You two will never think a like, but, with acceptance, you can work it out....
Wishing your family well!
c
Amazing work, Browneyedgirl!
Submitted by overwhelmed wif... on
Browneyedgirl, amazing work! I do not have a lot of host for most of us who post here on these boards, but you have given such careful, open, and intelligent thought to your situation, yourself, your husband, and your family, that I have lots of hope for you. You have combined your love for your husband with open eyes and an understanding that you have a life that must be lived. You have set out a path and a plan that is honest, reasonable, and will bring your family to a good place. One very good thing I see in your plan is that, even if your husband is unable (due to his ADHD) to do the work to make your family strong, you will still have the basis to build a loving coparenting relationship with him, even if you choose to divorce. I think this vision is important to all of us who love our ADHD partners. We do not want to divorce, so we feel like we have no alternative but to stay in a very bad marriage. Your clear thinking allows you to work very hard on your marriage, while both you and your husband know that, even if it doesn't work, your divorce will not be a catastrophe, a blow-up, or the end of a very loving relationship. I believe that this will take some pressure off of both of you and allow you both to work towards a very special marriage. Good luck! And keep writing here! It is always nice to hear a success story!
Just to Clarify...
Submitted by browneyedgirl on
I would just like to make some clarifications to the group. First these ideas that I laid out were a culmination of talks I had with my therapist, good friends as well as mutual friends that I have with my husband. So when I presented these four points to him, he was accepting and embracing of all of them. He understood that these changes needed to occur for both of us as individuals as well as inside the partnership which needs to true partnership not just perceived roles of men and women as well husband and wife. Which includes all of the things it takes to run a household and not just relationship, which he now understands that his job has come to an end he would be responsible for than just cleaning the dishes and BBQ’ing for parties. And most important that there is time designated for not only the family but also just the two of us to make an emotional as well as physical connection.

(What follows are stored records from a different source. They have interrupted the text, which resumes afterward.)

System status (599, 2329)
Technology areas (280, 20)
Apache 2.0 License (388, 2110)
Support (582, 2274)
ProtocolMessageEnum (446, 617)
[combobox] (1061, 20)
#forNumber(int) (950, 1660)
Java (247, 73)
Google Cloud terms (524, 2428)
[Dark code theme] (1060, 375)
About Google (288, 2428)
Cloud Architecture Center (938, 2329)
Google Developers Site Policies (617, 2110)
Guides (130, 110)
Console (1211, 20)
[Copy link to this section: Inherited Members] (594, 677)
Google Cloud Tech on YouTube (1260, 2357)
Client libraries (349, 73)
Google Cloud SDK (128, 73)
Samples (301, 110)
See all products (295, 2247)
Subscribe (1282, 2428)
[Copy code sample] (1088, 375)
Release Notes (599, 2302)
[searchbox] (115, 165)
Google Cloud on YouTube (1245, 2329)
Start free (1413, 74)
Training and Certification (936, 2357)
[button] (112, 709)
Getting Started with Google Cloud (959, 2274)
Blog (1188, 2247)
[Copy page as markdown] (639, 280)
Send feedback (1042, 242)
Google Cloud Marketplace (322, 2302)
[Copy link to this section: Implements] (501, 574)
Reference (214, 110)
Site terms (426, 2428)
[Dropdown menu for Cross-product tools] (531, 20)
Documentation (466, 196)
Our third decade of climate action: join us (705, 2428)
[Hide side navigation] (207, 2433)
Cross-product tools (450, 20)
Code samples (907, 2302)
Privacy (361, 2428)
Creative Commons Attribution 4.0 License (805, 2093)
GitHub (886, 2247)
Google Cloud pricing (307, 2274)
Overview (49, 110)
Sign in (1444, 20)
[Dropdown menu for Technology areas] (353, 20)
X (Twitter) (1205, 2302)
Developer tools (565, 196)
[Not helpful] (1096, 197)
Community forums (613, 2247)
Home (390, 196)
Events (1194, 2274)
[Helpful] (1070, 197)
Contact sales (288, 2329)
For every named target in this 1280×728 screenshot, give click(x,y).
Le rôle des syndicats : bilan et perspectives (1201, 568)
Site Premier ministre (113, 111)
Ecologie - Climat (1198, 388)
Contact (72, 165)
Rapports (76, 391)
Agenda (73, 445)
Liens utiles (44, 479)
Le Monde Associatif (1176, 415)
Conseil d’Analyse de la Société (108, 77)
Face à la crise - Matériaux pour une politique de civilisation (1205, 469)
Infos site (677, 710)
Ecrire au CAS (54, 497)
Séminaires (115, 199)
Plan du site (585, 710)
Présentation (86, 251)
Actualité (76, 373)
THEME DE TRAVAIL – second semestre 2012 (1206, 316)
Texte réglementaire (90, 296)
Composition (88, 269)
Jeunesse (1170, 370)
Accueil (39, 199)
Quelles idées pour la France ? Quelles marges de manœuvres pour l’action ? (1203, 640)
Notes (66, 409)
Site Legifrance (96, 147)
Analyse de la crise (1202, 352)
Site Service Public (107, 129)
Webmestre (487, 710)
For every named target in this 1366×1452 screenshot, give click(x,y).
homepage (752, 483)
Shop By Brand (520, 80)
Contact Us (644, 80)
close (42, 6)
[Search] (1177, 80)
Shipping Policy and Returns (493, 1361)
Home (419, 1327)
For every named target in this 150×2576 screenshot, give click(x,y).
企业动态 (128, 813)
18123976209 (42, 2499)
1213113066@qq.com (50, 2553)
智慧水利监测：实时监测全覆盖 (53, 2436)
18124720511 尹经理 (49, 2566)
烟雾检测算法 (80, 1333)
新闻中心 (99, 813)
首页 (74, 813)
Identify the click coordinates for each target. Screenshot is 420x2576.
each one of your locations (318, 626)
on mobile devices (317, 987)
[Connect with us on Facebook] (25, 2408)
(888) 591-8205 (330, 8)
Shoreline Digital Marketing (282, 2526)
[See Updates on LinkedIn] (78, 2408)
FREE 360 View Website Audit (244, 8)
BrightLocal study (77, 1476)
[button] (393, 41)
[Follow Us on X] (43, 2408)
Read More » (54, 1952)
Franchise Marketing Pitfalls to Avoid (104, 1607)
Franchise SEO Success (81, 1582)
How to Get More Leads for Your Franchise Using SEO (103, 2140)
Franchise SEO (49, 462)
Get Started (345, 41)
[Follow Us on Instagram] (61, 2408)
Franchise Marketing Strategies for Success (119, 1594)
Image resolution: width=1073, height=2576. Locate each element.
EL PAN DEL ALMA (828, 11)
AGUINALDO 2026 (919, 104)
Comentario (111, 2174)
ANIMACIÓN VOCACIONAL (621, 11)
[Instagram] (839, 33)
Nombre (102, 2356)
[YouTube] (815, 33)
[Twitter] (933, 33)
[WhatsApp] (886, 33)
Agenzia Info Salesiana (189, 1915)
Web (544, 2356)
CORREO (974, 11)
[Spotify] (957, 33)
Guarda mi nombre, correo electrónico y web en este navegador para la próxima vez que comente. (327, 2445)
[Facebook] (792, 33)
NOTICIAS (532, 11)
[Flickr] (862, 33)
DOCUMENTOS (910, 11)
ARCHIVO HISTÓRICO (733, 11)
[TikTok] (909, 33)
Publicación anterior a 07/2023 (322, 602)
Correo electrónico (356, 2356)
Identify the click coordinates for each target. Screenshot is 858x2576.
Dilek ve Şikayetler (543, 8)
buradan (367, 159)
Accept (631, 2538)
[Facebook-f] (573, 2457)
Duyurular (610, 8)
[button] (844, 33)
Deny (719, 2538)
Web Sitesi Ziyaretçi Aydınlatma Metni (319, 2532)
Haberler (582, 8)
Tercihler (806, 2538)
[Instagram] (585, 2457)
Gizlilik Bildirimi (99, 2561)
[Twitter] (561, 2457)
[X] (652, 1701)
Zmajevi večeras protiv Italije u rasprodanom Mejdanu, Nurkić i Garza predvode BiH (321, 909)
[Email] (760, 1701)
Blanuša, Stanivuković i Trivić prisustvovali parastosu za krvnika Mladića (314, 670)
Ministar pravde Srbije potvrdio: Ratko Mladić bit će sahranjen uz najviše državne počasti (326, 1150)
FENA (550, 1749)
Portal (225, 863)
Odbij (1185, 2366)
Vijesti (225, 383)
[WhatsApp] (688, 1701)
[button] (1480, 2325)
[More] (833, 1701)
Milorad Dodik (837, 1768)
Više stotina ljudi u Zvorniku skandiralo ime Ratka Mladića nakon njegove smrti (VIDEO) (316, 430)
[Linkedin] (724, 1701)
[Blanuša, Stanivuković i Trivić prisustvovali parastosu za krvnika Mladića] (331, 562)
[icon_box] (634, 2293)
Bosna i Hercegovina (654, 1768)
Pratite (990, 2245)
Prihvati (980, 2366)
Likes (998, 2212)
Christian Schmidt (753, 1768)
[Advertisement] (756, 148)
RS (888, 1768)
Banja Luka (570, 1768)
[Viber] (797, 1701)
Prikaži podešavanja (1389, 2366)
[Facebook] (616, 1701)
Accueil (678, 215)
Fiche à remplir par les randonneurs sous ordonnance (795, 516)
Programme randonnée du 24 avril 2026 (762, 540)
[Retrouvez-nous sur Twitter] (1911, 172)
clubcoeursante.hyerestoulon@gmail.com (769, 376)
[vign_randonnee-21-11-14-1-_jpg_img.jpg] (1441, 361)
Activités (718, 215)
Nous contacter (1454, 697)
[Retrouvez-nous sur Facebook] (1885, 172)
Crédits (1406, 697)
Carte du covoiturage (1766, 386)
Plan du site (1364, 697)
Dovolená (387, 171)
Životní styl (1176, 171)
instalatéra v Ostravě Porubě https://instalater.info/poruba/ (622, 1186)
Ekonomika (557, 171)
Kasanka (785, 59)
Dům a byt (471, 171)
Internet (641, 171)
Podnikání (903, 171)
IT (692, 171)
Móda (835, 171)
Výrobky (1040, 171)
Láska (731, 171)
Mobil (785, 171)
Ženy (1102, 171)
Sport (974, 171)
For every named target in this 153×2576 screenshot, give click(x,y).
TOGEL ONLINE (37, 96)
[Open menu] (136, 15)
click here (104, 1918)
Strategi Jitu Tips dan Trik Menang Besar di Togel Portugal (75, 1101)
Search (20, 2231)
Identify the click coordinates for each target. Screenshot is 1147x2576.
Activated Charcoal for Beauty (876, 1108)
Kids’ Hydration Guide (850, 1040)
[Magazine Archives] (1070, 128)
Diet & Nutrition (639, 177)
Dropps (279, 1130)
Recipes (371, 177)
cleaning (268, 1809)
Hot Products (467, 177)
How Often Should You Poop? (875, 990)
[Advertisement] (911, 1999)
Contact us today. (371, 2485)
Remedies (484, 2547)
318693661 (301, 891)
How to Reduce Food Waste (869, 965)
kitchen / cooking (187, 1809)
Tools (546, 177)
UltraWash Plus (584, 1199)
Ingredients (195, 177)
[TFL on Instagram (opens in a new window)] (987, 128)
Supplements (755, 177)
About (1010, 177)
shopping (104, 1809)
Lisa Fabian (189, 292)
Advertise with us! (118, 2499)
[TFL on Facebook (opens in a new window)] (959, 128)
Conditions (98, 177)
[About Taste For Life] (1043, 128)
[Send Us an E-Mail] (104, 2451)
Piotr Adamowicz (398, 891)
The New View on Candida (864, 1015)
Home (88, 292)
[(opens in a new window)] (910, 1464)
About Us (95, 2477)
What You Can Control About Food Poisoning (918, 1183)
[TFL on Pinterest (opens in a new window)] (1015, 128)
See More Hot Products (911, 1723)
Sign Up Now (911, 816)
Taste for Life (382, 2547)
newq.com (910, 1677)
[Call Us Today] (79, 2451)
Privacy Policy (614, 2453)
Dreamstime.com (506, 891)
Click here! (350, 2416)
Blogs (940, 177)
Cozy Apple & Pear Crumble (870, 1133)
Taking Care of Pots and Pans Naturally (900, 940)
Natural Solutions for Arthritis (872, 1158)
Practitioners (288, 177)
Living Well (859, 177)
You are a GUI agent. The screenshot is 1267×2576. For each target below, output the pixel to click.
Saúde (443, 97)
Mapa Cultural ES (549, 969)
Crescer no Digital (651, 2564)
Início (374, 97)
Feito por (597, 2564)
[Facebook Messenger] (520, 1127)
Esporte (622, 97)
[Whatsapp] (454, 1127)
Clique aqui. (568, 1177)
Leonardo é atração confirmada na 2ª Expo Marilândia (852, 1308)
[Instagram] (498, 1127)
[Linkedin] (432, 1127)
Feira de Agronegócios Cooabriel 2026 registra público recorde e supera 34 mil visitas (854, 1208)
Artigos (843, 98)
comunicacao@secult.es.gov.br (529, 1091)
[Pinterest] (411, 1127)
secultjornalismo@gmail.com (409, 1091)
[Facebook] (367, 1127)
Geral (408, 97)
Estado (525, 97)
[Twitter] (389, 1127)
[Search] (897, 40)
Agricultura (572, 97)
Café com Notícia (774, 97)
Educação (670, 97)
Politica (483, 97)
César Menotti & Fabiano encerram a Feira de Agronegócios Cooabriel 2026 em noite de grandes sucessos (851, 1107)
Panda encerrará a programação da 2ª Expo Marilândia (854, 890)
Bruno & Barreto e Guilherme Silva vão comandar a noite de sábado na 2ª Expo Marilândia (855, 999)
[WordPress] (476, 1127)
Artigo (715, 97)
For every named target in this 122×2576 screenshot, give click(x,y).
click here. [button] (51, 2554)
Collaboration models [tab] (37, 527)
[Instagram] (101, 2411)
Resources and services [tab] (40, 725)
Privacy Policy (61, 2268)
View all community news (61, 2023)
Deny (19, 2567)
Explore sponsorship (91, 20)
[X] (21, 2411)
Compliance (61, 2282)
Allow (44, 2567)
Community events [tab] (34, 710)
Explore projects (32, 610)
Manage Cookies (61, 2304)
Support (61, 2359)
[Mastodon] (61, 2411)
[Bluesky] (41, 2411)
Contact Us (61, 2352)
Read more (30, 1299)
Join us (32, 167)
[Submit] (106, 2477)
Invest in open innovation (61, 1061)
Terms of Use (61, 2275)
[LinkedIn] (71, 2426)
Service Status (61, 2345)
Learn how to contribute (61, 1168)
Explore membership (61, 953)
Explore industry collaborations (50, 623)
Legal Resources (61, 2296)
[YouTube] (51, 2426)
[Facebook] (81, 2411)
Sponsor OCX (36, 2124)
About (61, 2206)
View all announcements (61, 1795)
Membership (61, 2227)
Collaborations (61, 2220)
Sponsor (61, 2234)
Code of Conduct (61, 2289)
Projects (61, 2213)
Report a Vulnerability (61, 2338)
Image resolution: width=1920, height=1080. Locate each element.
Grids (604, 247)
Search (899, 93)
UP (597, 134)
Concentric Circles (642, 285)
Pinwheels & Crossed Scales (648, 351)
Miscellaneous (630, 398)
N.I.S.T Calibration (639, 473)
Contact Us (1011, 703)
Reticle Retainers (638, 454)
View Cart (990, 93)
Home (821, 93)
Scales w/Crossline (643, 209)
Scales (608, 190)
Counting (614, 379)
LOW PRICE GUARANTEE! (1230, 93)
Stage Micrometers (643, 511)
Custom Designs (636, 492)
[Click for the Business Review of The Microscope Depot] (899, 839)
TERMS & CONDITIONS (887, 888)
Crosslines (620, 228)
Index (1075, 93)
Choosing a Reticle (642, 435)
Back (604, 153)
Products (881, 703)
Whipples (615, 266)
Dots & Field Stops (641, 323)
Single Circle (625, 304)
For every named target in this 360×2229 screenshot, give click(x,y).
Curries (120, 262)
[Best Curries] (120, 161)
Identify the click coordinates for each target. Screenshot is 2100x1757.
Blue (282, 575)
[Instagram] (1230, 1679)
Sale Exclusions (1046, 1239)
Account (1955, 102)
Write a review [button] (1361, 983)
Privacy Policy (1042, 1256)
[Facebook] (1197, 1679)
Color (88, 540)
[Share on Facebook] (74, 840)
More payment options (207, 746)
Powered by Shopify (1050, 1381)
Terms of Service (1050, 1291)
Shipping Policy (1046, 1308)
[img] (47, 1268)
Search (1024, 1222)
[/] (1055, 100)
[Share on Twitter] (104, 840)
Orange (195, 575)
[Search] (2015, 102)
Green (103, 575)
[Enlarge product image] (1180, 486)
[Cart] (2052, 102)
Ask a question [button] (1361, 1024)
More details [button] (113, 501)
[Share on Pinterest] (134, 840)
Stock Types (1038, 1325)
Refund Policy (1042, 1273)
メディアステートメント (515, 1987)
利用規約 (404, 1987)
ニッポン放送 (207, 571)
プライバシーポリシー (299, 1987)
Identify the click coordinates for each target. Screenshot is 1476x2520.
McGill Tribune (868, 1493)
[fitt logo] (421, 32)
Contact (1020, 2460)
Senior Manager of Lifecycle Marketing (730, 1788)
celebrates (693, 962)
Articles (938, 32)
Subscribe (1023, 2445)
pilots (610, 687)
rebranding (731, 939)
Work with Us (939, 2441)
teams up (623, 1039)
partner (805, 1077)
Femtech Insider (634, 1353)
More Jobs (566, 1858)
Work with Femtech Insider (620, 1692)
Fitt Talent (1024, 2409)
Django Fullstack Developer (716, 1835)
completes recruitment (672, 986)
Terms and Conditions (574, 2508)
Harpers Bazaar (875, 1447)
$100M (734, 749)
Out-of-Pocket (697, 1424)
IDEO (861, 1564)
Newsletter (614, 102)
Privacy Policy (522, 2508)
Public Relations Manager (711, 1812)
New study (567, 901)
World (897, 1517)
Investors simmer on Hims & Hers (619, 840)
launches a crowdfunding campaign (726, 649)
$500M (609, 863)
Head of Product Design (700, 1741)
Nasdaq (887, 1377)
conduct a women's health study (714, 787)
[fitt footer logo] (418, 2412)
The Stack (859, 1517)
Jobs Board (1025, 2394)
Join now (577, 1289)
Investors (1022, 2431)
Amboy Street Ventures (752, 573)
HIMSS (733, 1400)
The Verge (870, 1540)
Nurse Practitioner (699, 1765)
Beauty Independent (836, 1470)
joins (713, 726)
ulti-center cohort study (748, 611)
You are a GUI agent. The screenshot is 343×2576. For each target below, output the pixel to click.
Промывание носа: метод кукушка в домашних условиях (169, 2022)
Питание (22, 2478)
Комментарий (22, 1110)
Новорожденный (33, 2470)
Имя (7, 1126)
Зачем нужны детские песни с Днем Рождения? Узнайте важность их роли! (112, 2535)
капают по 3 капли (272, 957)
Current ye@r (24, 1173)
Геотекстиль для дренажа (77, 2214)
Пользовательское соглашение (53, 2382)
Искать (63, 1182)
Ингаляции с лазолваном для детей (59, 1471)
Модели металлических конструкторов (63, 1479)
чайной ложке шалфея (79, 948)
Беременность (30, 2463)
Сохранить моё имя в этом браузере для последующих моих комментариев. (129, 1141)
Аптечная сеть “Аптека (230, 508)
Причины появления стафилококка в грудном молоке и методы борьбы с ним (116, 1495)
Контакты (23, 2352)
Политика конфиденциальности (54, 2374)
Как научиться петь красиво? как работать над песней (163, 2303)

The other clarification I would like to make is it our son who is the one with ADHD, not my husband. Our son looks up to him with admiration and affection, and that is whom I am doing all of this for, and not just myself. Because my son needs positive role model to be a steady force in his life to get him through over the bumps and obstacles that occur in teen boy’s life with ADHD and I don’t think anyone would be a replacement that either of the kids would accept. He can be strong when he wants to be, and now that he no longer at that job he can show his true colors that he once had when I met him. It may sound like I am defending him but I am being realistic in my perception, and just not just looking through rose-colored glasses. I hope that this whole experience has made us all better than what we were and will keep us more true, honest and open to one another than in the past.